Provided passage:
>>>

For these are "single women by choice." And the newspaper -- which for several decades now has sought, along with other members of the media, to normalize reproductive wickedness -- fairly glowed upon revealing the cosmopolitan new trend. "Looking For Mr. Good Sperm" was the crude title of the story.

And on the cover was a very smart-looking woman who appeared to be the model of sophistication and nothing like the lonely women who would be described in the actual piece.

It was the ultimate -- or penultimate -- example of selfishness (abortion, of course, still had it beat). But it was bad enough. The chic new thing for a woman, The Times was saying, is to renounce not only the conventional family and not only conventional sexuality -- not only heterosexual union -- but men altogether, at least as normal biological fathers.

After buying sperm for $3,100 (including six months of storage), these woman, in increasing numbers, are trooping to their doctors for fertilization, container in hand.

Brave new world -- or just an increasingly evil one?

Let's not be Pollyanna here. Sanger would be proud. So would Hitler.

"Sperm donors, like online daters, answer myriad questions about heroes, hobbies, and favorite things," intoned The Times, profiling various women. "Karyn read her donor's profile and liked what she saw."

He had worked as a chef. He was very "educated." He had "proven fertility." And in a burst of humanity, he agreed to be an "identity-release" or "open" donor -- meaning that the child would be allowed to contact him once that poor kid reached the age of 18 (and no doubt would be wondering who and where "daddy" was).

The only problem in the case of Karyn, reported The Times, was that the donor she wanted was so popular that his supply tended to run out.

<<<

Work request A:
In the passage on sperm donors, what price did the women pay for sperm, and what did it include?
Work request B:
Rewrite the paragraph of the passage on sperm donors that begins "He had worked as a chef" as a short bulleted list.

Recorded data:
>>>

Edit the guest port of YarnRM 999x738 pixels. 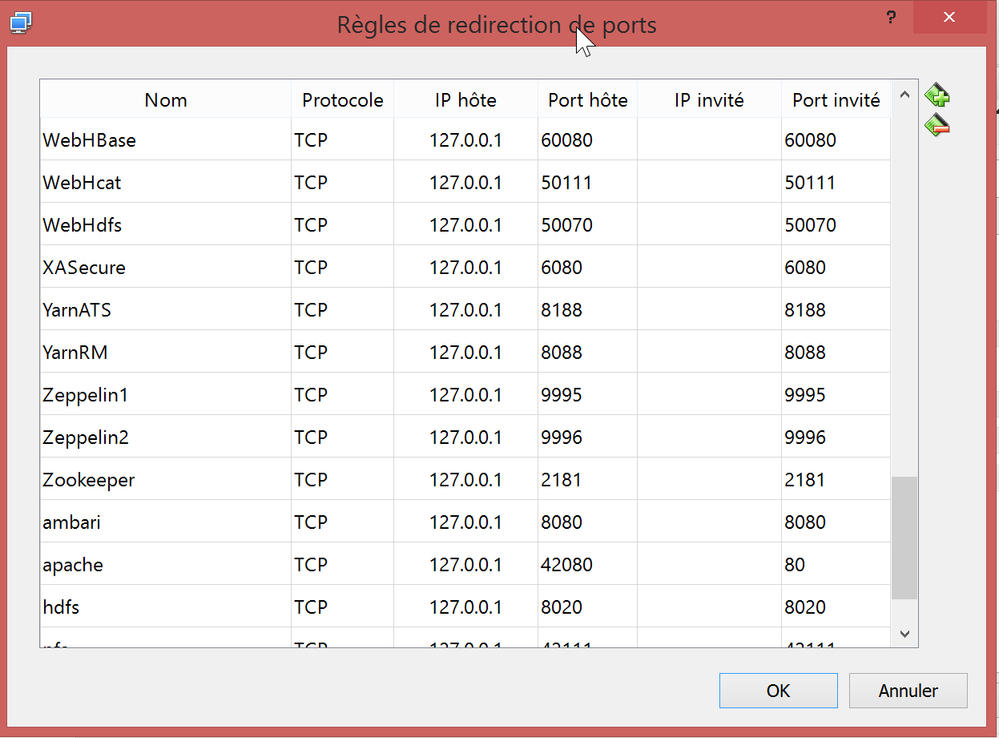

<<<

Answer section A:
$3,100, including six months of storage.

Answer section B:
- Had worked as a chef
- Was very "educated"
- Had "proven fertility"
- Agreed to be an "identity-release" or "open" donor, so the child would be allowed to contact him at age 18